SubtitleEdit / subtitleedit

the subtitle editor :)
http://www.nikse.dk/SubtitleEdit/Help
GNU General Public License v3.0
8.77k stars 910 forks source link

Tesseract OCR fails on Ubuntu 18.04 #3851

Closed lxs602 closed 2 years ago

lxs602 commented 4 years ago

Hi,

I have tried using Subtitleedit 3.5.11 and 3.5.11 Beta, on Ubuntu 18.04 amd64.

When using Tesseract 4 on a Matroska file, no text is detected and and only blank orange lines are produced.

I can upload debug files, or patch, or supply the video files I used if that helps.

Thanks.

lxs602 commented 4 years ago

Hi, has this been uploaded into the current version? Or will that be a future release? I gave 3.5.13 a try but it didn't seem so.

dausruddin commented 4 years ago

My SubtitleEdit hangs when I start the OCR process. After reading this issue, I decided to upgrade my tesseract from 4.0.0 shipped by Ubuntu repo, to 4.1.1 shipped by tesseract's PPA.

After tesseract upgrade, it worked fine for a subtitle...until halfway. Now all lines are coloured in orange with empty result.

I decided to just go with Wine, much less headache.

lxs602 commented 3 years ago

I have tried nOCR on the latest releases, but I think I prefer Tesseract.

Is there any chance someone can integrate the patch into the main code?

It looks like @xylographe is away, hope he is ok.

L

niksedk commented 2 years ago

It has been a while since we have seen @xylographe :( I hope he is well too.

I've just tested Tesseract (version 5) with latest Ubuntu... and that worked okay for me. Does Tesseract 5 work for you?

lxs602 commented 2 years ago

Hi, I can confirm it is now working on Ubuntu 22.04, with tesseract 5 installed from ppa.

Dictionary downloads by Subtitleedit seem to not be downloading the whole file on my system.

@cecoates - I then get the error message you did; "Tesseract returned with code 1", and lots of blank orange lines.
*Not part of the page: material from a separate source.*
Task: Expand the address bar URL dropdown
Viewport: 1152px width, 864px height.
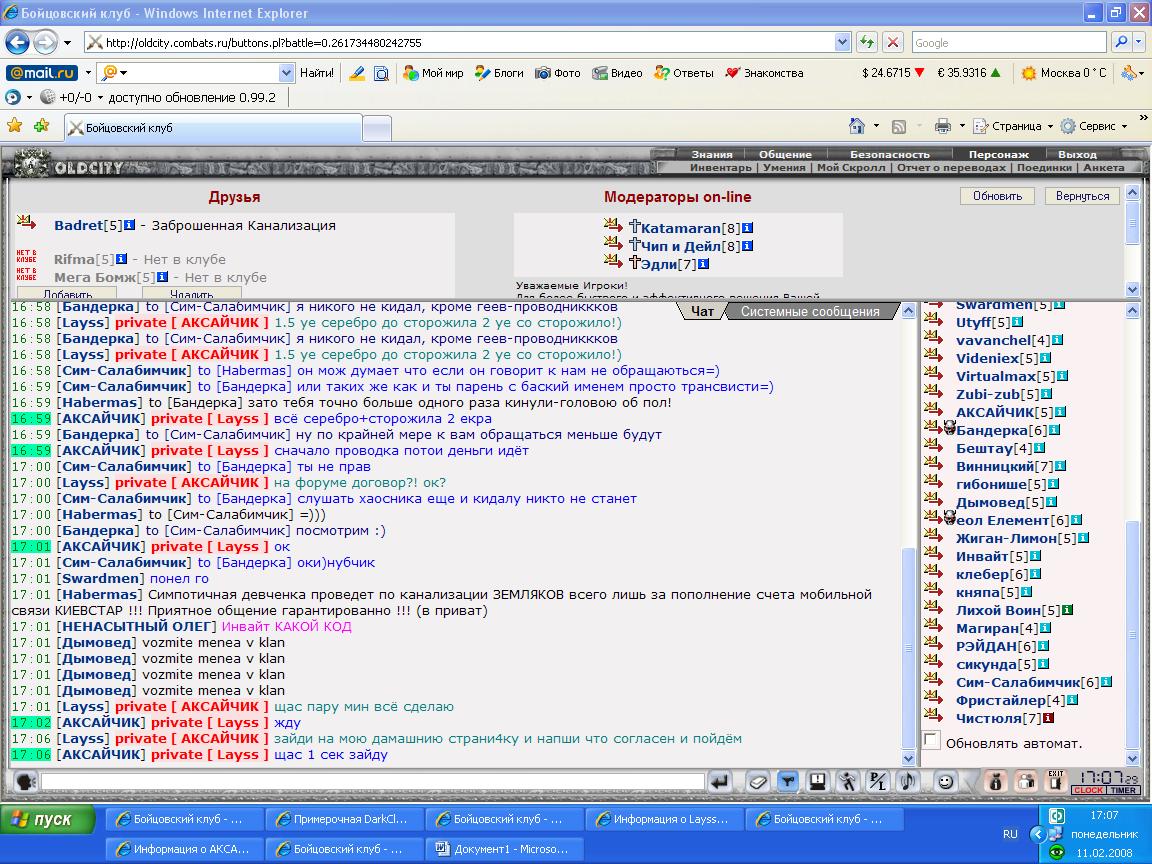Action: 843,43
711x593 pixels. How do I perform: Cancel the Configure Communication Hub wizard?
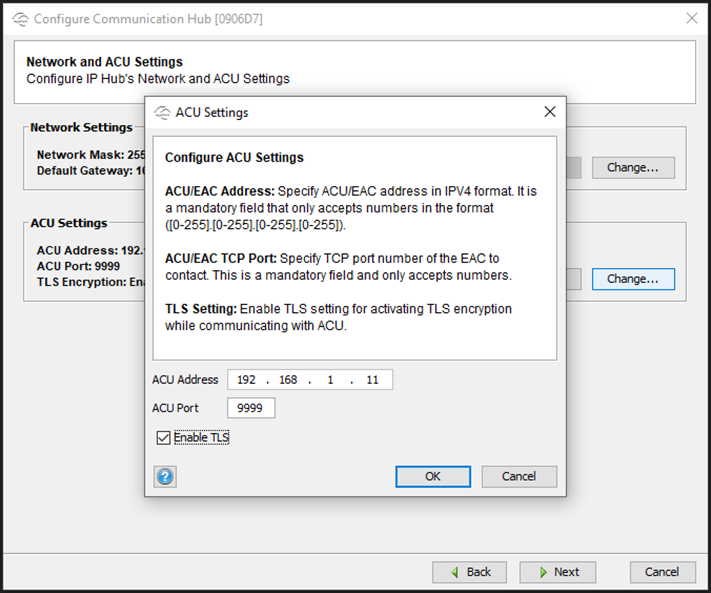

If you look in your dictionaries folder ( click on the link in Subtitleedit, or open /usr/share/tesseract/5/tessdata or similar), what size are the traineddata files? I found these were only about 130kb instead of ~14Mb - 20Mb.

When I downloaded them manually from here and placed them in the dictionary folder, tesseract and Subtitleedit then worked normally.